## Description of the task
Pictures are to be excluded. Please print only the lines from the one containing "Click the 10 GHz x-axis label" through the end of the data, exactly as they appear.

## Working data
==============================

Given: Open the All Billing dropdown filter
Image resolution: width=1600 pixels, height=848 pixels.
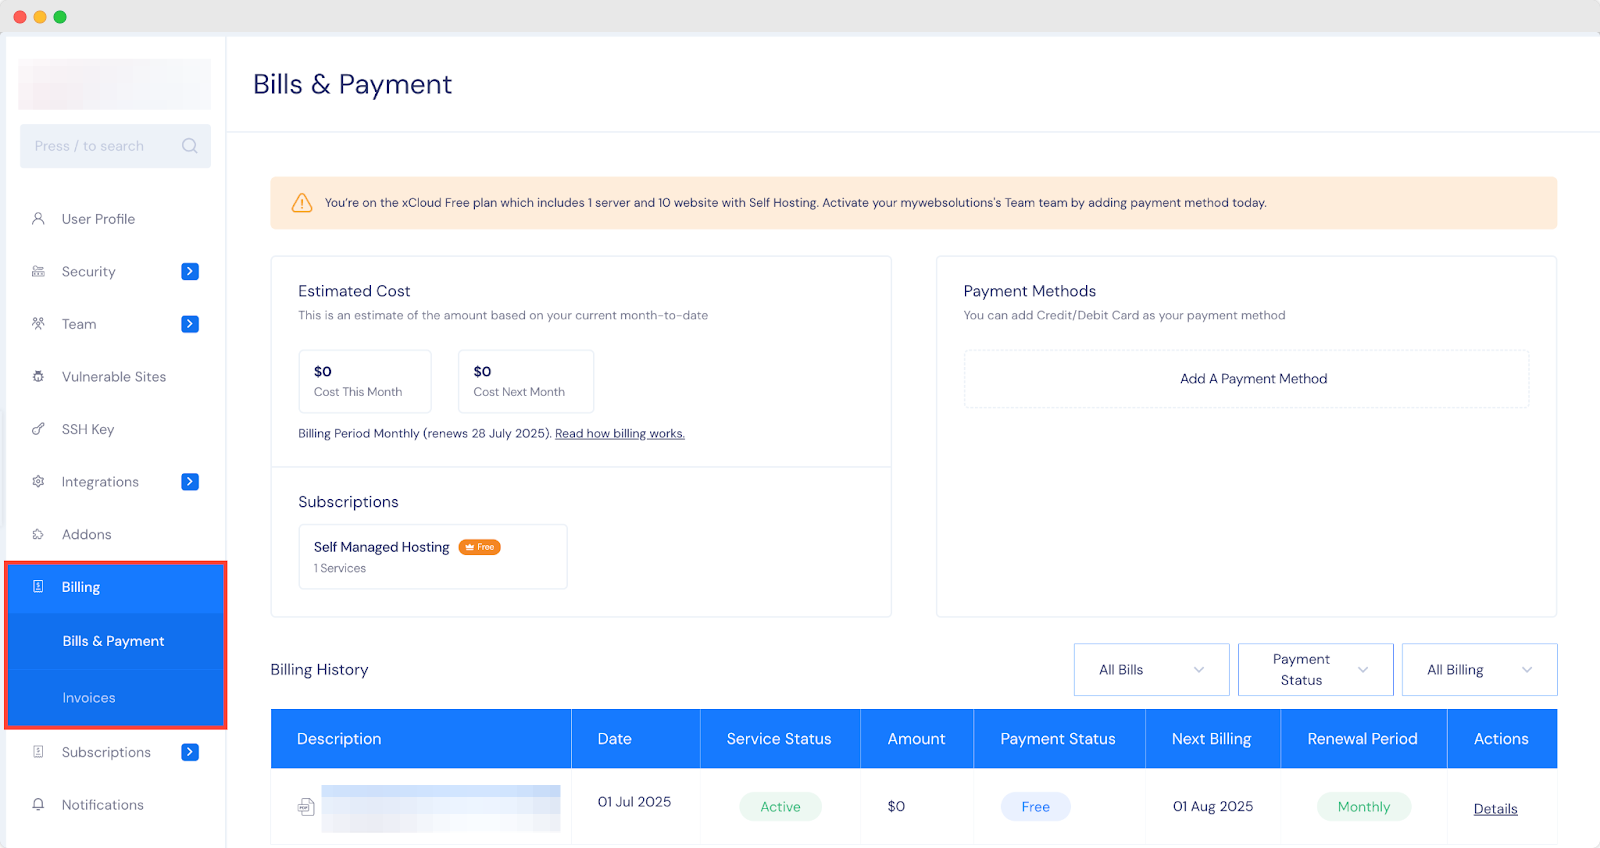Looking at the screenshot, I should tap(1479, 670).
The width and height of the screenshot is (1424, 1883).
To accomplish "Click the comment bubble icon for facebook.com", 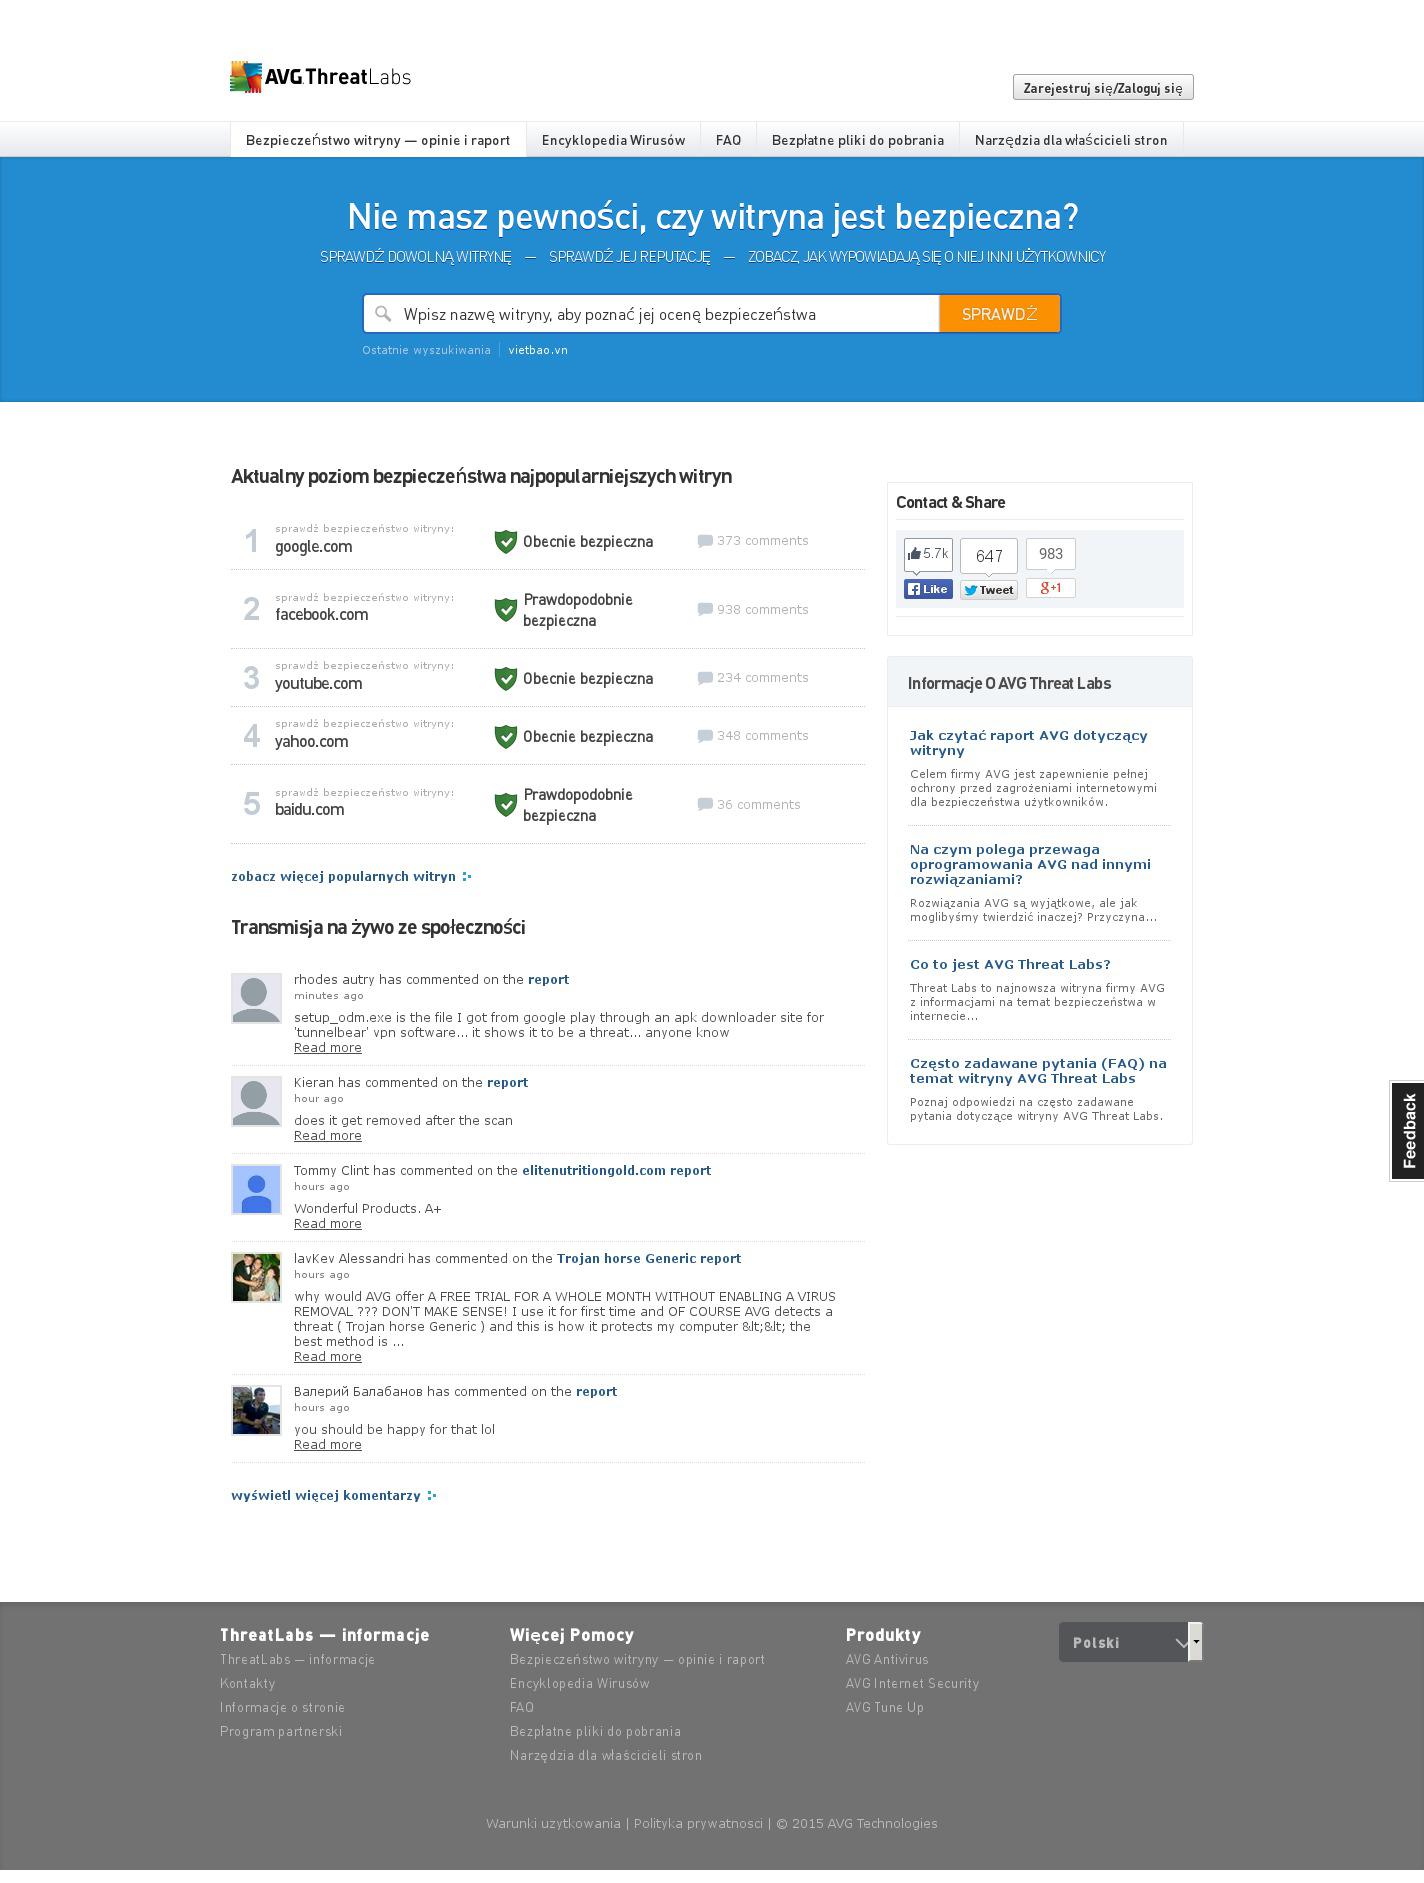I will (x=705, y=610).
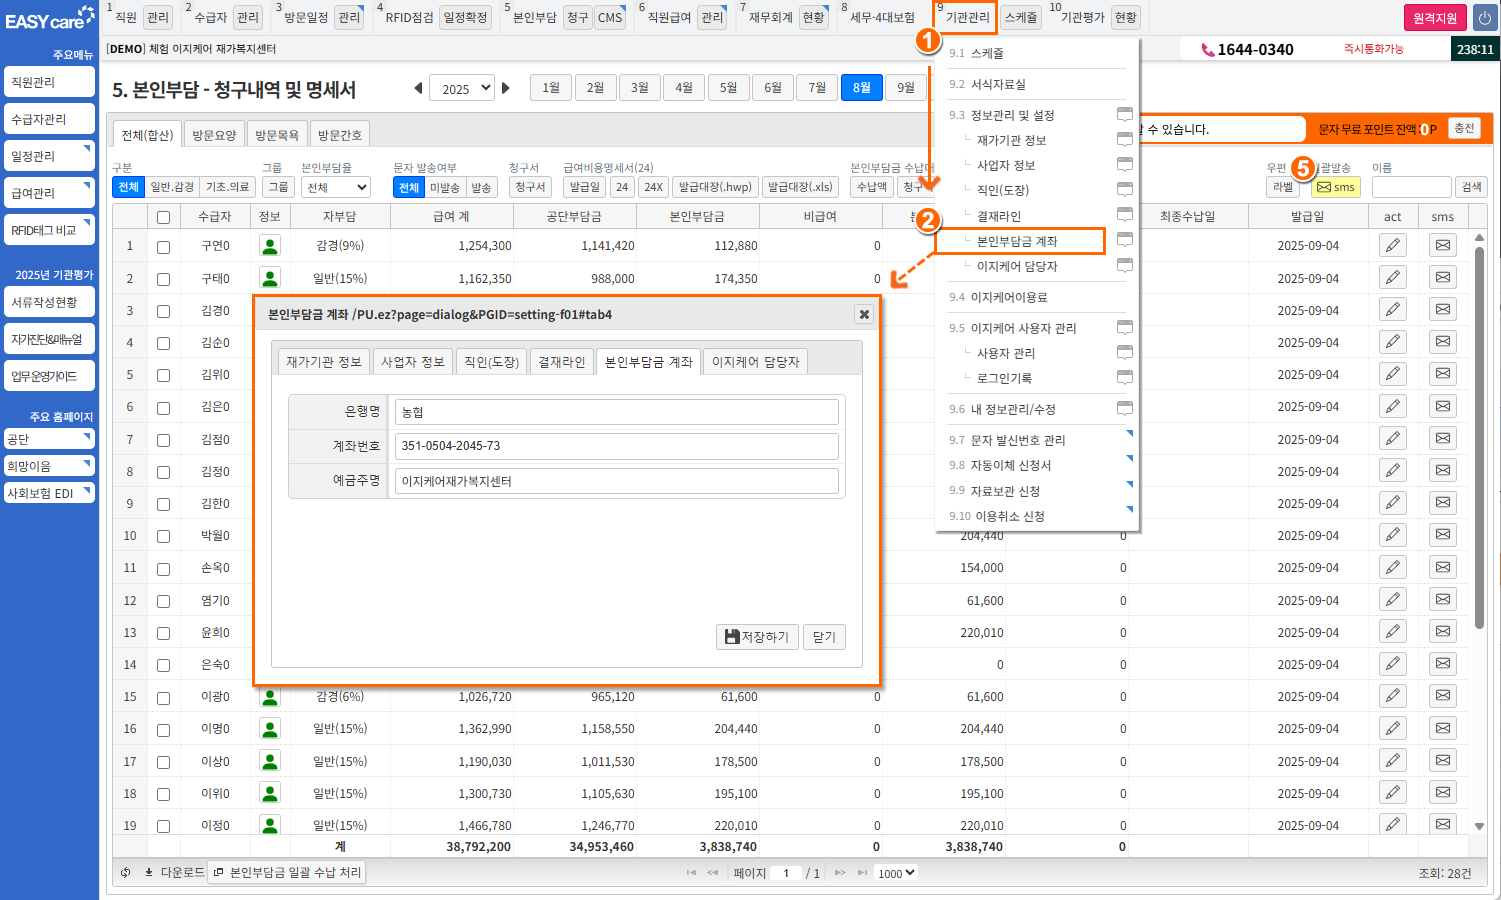Click the refresh icon in table footer

(126, 873)
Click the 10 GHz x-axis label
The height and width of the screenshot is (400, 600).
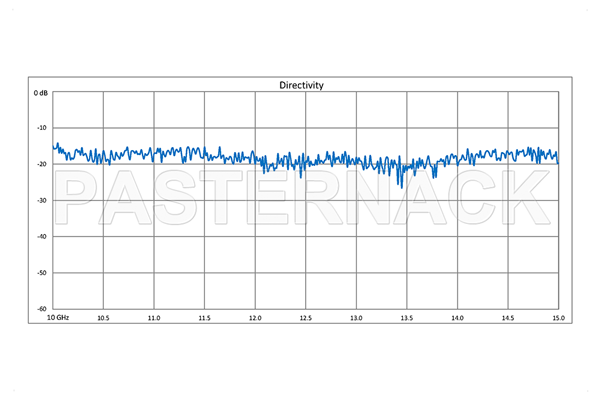(x=55, y=318)
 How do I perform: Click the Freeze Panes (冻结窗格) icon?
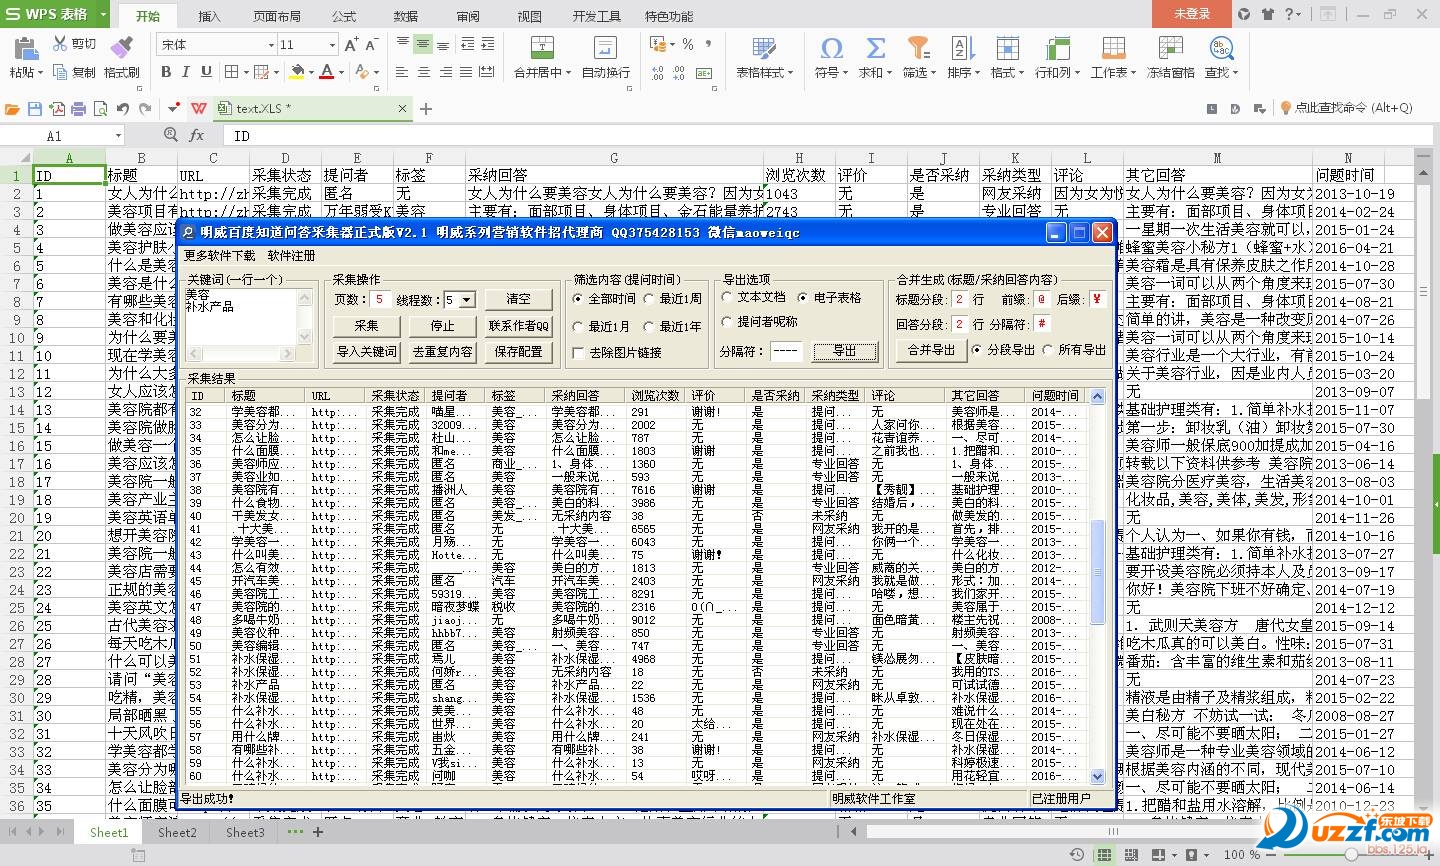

==============================

## Exercise response
Click the 10 GHz x-axis label
The height and width of the screenshot is (400, 600).
(x=55, y=318)
 How do I perform: Click the Freeze Panes (冻结窗格) icon?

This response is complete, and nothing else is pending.